- DATA FOR ANALYSIS:
=-=-=-=-=

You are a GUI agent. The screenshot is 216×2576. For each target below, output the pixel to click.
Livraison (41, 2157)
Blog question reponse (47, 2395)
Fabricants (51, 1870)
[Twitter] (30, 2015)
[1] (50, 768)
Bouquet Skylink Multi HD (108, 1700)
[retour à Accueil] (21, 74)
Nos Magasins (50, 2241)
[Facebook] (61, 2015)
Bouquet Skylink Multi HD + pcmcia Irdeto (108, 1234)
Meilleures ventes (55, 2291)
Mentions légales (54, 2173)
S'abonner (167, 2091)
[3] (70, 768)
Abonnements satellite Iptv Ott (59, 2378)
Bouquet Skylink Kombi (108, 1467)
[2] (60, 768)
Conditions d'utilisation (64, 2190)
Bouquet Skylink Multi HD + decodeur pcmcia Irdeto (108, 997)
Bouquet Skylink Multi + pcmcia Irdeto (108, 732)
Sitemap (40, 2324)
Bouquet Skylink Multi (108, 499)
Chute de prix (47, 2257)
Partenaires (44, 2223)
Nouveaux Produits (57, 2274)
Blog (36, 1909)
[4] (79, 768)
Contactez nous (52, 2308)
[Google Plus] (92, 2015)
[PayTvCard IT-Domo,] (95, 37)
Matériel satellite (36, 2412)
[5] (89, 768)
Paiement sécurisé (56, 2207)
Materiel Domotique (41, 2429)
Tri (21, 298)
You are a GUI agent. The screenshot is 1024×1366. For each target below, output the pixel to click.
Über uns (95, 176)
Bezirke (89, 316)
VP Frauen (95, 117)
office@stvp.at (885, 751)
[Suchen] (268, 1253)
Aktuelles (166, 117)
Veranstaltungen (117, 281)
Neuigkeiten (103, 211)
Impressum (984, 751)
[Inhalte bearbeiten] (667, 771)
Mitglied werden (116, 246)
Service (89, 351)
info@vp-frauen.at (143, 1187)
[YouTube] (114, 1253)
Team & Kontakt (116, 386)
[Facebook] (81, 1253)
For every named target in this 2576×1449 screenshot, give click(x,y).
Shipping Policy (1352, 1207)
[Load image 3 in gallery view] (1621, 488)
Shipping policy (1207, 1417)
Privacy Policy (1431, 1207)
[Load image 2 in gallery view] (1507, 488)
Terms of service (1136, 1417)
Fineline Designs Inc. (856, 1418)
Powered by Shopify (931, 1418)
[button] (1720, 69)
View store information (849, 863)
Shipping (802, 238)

=-=-=-=-=

- WORK ORDER: Starting at the top of the listing above, repeat every line exactly until the line that contains "office@stvp.at (885, 751)" has been repeated too.

- PROBLEM SOLUTION:
You are a GUI agent. The screenshot is 216×2576. For each target below, output the pixel to click.
Livraison (41, 2157)
Blog question reponse (47, 2395)
Fabricants (51, 1870)
[Twitter] (30, 2015)
[1] (50, 768)
Bouquet Skylink Multi HD (108, 1700)
[retour à Accueil] (21, 74)
Nos Magasins (50, 2241)
[Facebook] (61, 2015)
Bouquet Skylink Multi HD + pcmcia Irdeto (108, 1234)
Meilleures ventes (55, 2291)
Mentions légales (54, 2173)
S'abonner (167, 2091)
[3] (70, 768)
Abonnements satellite Iptv Ott (59, 2378)
Bouquet Skylink Kombi (108, 1467)
[2] (60, 768)
Conditions d'utilisation (64, 2190)
Bouquet Skylink Multi HD + decodeur pcmcia Irdeto (108, 997)
Bouquet Skylink Multi + pcmcia Irdeto (108, 732)
Sitemap (40, 2324)
Bouquet Skylink Multi (108, 499)
Chute de prix (47, 2257)
Partenaires (44, 2223)
Nouveaux Produits (57, 2274)
Blog (36, 1909)
[4] (79, 768)
Contactez nous (52, 2308)
[Google Plus] (92, 2015)
[PayTvCard IT-Domo,] (95, 37)
Matériel satellite (36, 2412)
[5] (89, 768)
Paiement sécurisé (56, 2207)
Materiel Domotique (41, 2429)
Tri (21, 298)
You are a GUI agent. The screenshot is 1024×1366. For each target below, output the pixel to click.
Über uns (95, 176)
Bezirke (89, 316)
VP Frauen (95, 117)
office@stvp.at (885, 751)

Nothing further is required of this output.